Text and item location entries:
=======
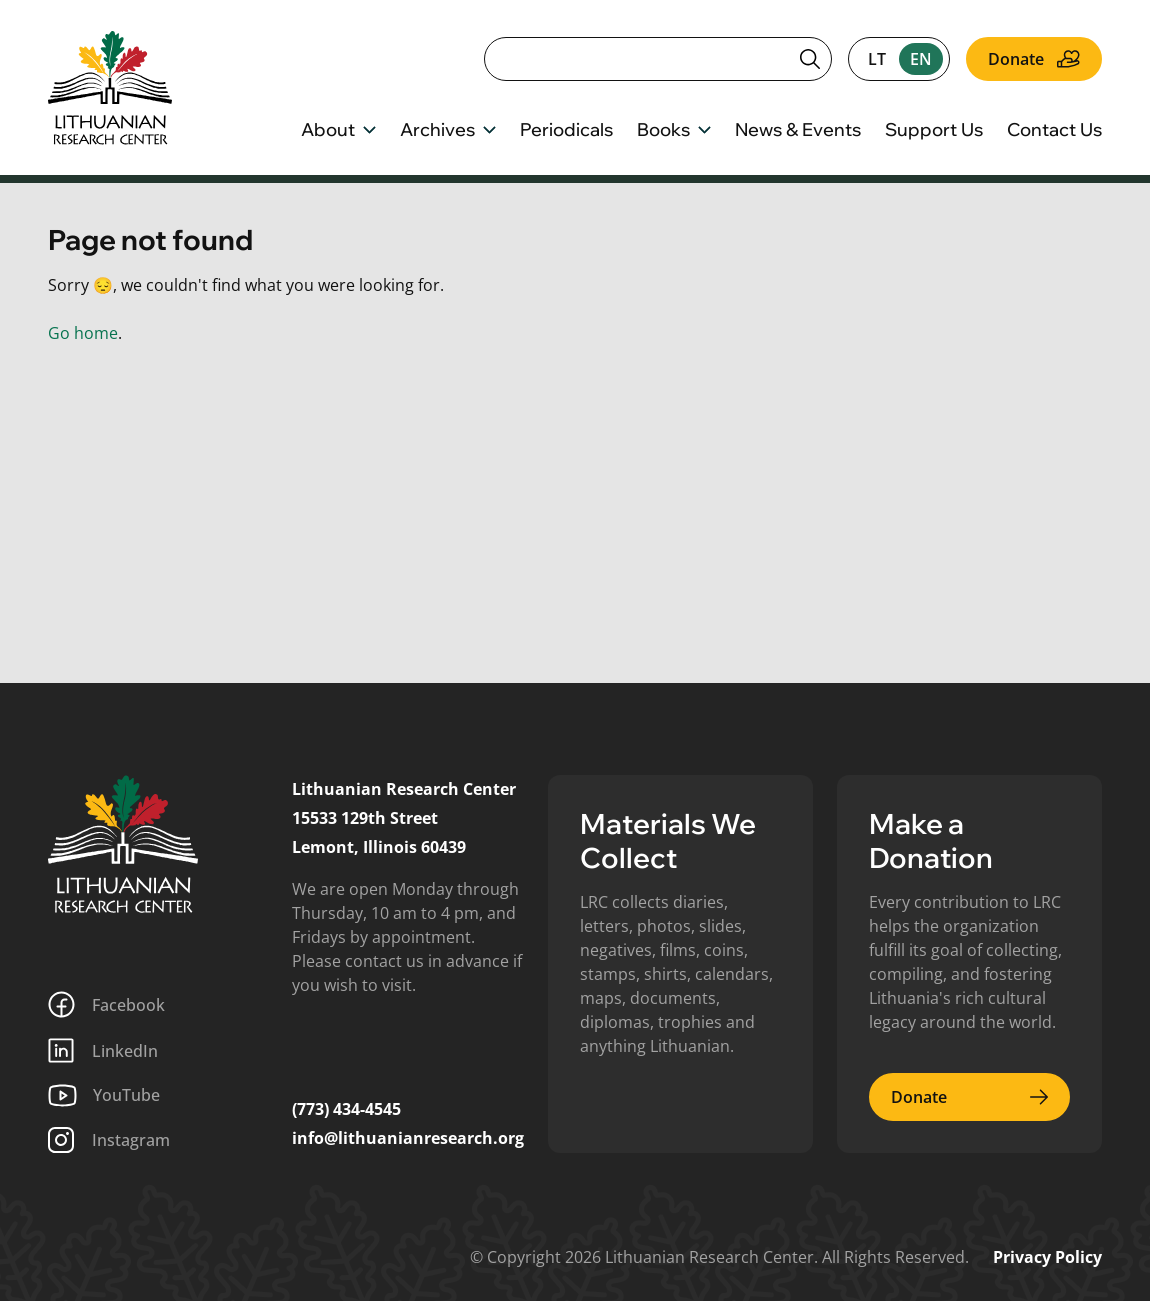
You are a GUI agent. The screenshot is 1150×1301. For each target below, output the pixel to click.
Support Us (934, 131)
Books (674, 131)
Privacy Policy (1047, 1257)
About (338, 131)
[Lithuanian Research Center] (123, 844)
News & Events (798, 131)
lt (877, 59)
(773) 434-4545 (346, 1109)
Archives (448, 131)
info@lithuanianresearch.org (408, 1138)
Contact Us (1054, 131)
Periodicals (566, 131)
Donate (1034, 59)
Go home (83, 333)
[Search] (658, 59)
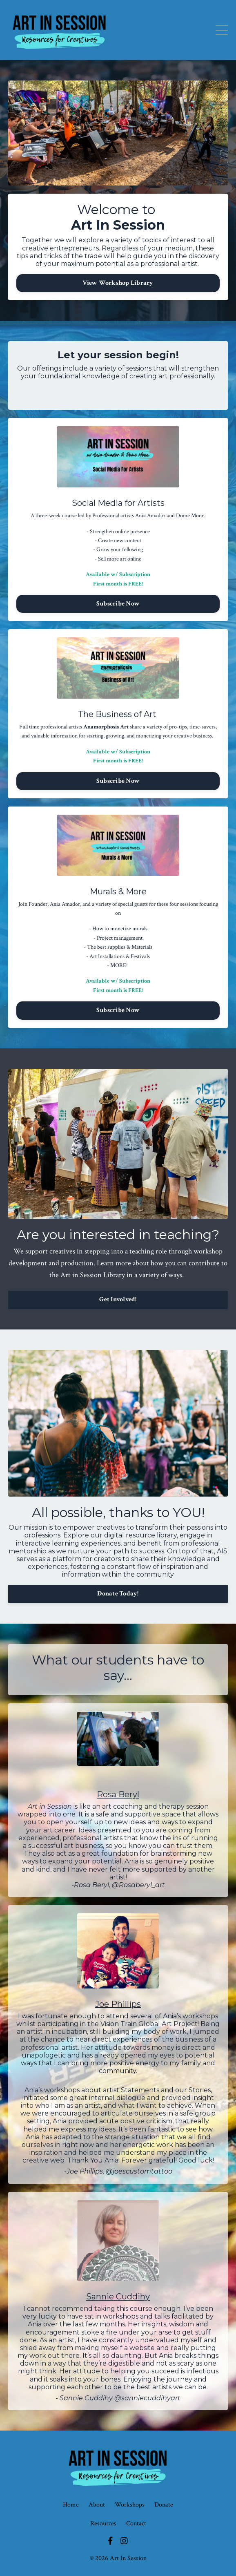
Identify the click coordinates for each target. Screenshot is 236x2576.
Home (71, 2504)
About (97, 2504)
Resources (103, 2523)
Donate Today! (117, 1593)
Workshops (130, 2504)
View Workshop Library (117, 283)
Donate (163, 2504)
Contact (136, 2523)
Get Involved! (117, 1299)
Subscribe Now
=======
=== Requirements ===
Print the stretch of lines from the one containing "About (97, 2504)" through the end of the records, exactly as they appear.

=== Task solution ===
About (97, 2504)
Resources (103, 2523)
Donate Today! (117, 1593)
Workshops (130, 2504)
View Workshop Library (117, 283)
Donate (163, 2504)
Contact (136, 2523)
Get Involved! (117, 1299)
Subscribe Now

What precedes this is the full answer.